Each month our Development Consultant Sally Ward, recommends a resource to help you in your work. For April’s theme, Building Inner Confidence, Sally takes a look at 'Confidence for Dummies' by Kate Burton and Brinley Platts, a self-help book about building your confidence levels and becoming more effective in all areas of your life.
I’ve done a lot of reading about building confidence for our work on the 'Purple Confidence Toolkit' so I thought I was fairly well informed about this subject. I’ve also always been intrigued by the '…. For Dummies' series of books – even though I’m slightly irritated by being termed a dummy if I don’t know about something - so this was a good opportunity to buy a copy and review it for our April theme of Building Inner Confidence. And, while one of my stock in trade phrases is “Every day is a school day” this is absolutely true of this book. What a brilliant and informative read.
Sometimes self-help books can be dripping with well meaning hyperbole that I find quite difficult to swallow. But this was completely different. There is no need to start this book at the beginning and read through sequentially to the end. The book is designed to be opened on any page, at any chapter, and provide you with food for thought. Throughout the book there are boxes for Anecdotes, Tips, Remember, Try This and Key Concept that really crystallise the purpose behind the chapter.
Particular themes that leapt out at me were 'Your journey to your truly authentic self is a lifelong project', “At its heart, confidence is the ability to take appropriate and effective action in any situation, however challenging it appears to you or others” and “Confident people are okay with the feeling of not knowing all the answers.

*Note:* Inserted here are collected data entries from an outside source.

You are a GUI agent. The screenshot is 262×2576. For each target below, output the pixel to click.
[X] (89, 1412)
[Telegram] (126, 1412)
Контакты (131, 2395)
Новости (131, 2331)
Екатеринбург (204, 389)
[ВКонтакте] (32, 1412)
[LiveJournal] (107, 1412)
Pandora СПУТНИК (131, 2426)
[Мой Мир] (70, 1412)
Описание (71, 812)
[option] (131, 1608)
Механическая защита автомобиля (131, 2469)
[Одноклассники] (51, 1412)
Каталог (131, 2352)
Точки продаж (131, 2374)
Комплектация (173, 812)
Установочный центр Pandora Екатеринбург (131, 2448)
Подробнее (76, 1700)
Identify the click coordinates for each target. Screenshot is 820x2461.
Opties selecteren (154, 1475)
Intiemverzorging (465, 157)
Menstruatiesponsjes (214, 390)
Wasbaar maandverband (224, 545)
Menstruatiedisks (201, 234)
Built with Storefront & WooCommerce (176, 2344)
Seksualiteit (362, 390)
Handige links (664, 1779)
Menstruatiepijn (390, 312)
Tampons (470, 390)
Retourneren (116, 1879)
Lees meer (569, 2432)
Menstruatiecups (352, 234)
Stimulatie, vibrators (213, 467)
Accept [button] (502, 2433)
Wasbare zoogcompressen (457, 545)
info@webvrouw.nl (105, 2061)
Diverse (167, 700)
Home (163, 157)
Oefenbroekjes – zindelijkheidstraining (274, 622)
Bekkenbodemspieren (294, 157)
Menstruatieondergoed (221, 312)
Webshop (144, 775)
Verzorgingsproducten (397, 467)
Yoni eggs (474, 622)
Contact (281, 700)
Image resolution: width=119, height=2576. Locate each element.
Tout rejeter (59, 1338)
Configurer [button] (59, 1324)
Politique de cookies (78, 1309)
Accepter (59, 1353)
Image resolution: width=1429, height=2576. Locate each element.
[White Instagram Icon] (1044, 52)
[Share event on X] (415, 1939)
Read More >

Confidence is just the feeling that it’ll be okay”. These and other themes really resonated with me and made me think about self-confidence from a different perspective. It is definitely more than just a feeling inside – it’s an absolutely necessary ingredient for success in life.
I’ve often found it difficult to get to grips with certain psychological theories – I understand the macro perspective of what they are demonstrating but I’ve not really got under the skin of it. And again, this book helped develop my understanding of, for example, Maslow’s Hierarchy of Needs and how it is one of the corner stones of understanding what your motivation is and how that affects your confidence.
The book also talks about subjects such as breathing, assertiveness, mindfulness and using your passion to live powerfully and confidently. And you might now be thinking why should breathing be a subject connected with confidence? But how many of us, before we are about to make a public speech or presentation haven’t taken that all important very deep breath to steady ourselves. Physical confidence is as important as mental or spiritual confidence.
The final section in the book is designed specifically to be used as a source of quick fix confidence inspiration. It offers a set of questions - 10 Great Questions to Spur You into Action and Ten Daily Habits to Raise Your Confidence – to ask yourself when you need to get up and get going, plus some great reminders of what you can do on a daily basis to build your confidence.
We are so aware that your work, as network / resource group leaders brings you into contact with many people who are navigating difficult life experiences. Let’s face it, we all want to bring our brilliant selves to work – but that can be hard for anyone, let alone those of us who might have a disability or health condition. As a network or resource group chair, if I had a bit of budget (£7.83 on Amazon) I would buy a couple of copies and give them to my members, especially if I could see that they would benefit from reading the book.
Finally, there was a chapter called 'Approaching Romantic Relationships with Confidence'. I have to be honest and say I didn’t feel ready to read this chapter and gave it a wide berth. So now I know which area I need to focus on over the coming weeks. I’ve got my homework sorted out – which area are you going to focus on?